Dr. Haing Ngor was a gynecologist and obstetrician in Cambodia before being forced into a prison camp under the brutal Khmer Rouge regime in 1975. Though he suffered four years of torture, starvation, and exhaustion, he kept himself alive with his medical knowledge. He was unable to save his wife who perished during child birth, because anyone thought to be an intellectual was killed. Hundreds of thousands of educated people were tortured and executed during this time and two million other victims died from starvation, disease and overwork during of this reign of terror. Dr. Ngor was finally able to escape in 1979 after the Vietnamese invasion of Cambodia. He worked in refugee camps in Thailand and Los Angeles before being chosen to play Dith Pran in the 1984 film, The Killing Fields, about the horrific ordeal he had experienced. He is the first and only actor of Asian descent to win an Academy Award for Best Supporting Actor.
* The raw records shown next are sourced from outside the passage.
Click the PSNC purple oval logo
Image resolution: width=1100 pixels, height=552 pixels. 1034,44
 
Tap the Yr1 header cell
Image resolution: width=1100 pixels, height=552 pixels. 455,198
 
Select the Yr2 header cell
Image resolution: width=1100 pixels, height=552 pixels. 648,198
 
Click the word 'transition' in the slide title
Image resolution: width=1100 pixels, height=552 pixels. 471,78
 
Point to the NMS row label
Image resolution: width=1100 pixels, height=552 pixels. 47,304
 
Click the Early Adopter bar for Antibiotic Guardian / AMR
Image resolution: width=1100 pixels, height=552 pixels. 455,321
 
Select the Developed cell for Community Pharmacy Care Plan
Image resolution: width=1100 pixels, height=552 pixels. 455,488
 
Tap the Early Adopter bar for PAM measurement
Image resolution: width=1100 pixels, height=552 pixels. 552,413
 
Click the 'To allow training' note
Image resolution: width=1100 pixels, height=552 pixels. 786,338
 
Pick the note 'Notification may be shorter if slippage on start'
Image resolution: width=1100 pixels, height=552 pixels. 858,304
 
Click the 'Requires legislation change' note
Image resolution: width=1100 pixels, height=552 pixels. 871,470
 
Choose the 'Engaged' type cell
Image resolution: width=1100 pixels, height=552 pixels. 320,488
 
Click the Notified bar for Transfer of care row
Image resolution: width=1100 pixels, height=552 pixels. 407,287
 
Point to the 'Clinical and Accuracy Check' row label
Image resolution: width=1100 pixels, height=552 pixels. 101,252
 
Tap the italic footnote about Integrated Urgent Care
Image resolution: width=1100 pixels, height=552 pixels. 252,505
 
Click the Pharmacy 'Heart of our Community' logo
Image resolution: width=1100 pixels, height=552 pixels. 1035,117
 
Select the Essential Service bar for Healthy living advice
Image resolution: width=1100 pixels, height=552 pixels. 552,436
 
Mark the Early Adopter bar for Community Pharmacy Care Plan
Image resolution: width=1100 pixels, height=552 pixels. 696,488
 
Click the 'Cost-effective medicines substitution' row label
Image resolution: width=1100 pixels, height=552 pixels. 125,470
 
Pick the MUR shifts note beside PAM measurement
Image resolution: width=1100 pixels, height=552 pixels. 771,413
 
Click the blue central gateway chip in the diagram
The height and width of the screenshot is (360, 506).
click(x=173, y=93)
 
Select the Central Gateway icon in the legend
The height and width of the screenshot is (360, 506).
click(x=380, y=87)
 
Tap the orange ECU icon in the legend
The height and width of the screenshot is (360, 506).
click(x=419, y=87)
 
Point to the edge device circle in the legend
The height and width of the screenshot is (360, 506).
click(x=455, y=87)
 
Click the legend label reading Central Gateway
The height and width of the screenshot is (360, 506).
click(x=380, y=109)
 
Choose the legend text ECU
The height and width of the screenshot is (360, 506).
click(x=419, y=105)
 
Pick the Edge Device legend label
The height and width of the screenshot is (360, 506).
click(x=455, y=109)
He used his newfound fame as a platform to advocate for justice and speak out against leaders of the Khmer Rouge as well as financially support two clinics and a school in his home country.

Abraham Verghese, MD

Dr. Abraham Verghese is a board certified Indian American physician and Linda R. Meier and Joan F. Lane Provostial Professor, and Vice Chair for the Theory and Practice of Medicine at the School of Medicine at Stanford University. He began his medical training in Ethiopia when his parents were recruited by the Emperor Haile Selassie to teach near the capital. When the emperor was deposed and war broke out, he joined his parents in the United States and worked as an orderly in a hospital, putting his medical education on hold before returning to India to complete his medical degree at Madras Medical College. He completed his internal medicine residency in Johnson City, Tennessee, where he later witnessed the AIDS epidemic firsthand in the 1980s. “His life took the turn for which he is now so well known – caring for a seemingly unending line of young AIDS patients in an era when little could be done other than help them through their premature and painful deaths. Long before retrovirals, this was often the most a physician could do and it taught [Dr. Verghese] the subtle difference between healing and curing.” He has written best-sellers about the value of direct patient interaction and physical examination in diagnosing and demonstrating empathy. “I wanted the reader to see how entering medicine was a passionate quest, a romantic pursuit, a spiritual calling, a privileged yet hazardous undertaking,” he said of his most recent book, Cutting for Stone. On September 22, 2016, he received a National Humanities Medal at the White House from President Barack Obama.

Chi-Cheng Huang, MD

Dr. Chi-Cheng Huang is a board certified hospitalist and pediatrician who went on a life-changing journey when he took a year off from Harvard Medical School. Originally on a “spiritual” mission with a church in Boston, Dr. Huang traveled to La Paz, Bolivia, to work at an orphanage. He soon realized the dire need for both emotional and physical support for thousands of “invisible children” living on the streets and even in the sewers of La Paz. Since many of the children suffered physical abuse from adults, they were not readily trusting of him. So, Dr. Huang went out from 10:00 PM to 2:00 AM, when most of the children were out, to offer them care. He soon became an important figure in their lives, even as he was becoming physically and mentally burned out by the late hours. The trajectory of his and hundreds of children’s lives changed when, one night, he was treating a child prostitute who asked for three things: a home where she and other children could be safe, Huang’s continued presence in their lives, and for Huang to tell their stories. This led him to found the Bolivian Street Children Project, a non-profit dedicated to sheltering the street children, and to write the book When Invisible Children Sing, detailing his experiences with the children he treated. For his humanitarian work, he has earned awards such as the Taiwanese American Foundation-Asian Pacific Public Affairs Division’s Civil Servant of the Year Award (2001), Harvard’s Gold Stethoscope Award for Teaching (2003), and Boston University School of Medicine’s Association of American Medical Colleges Humanism Award (2004).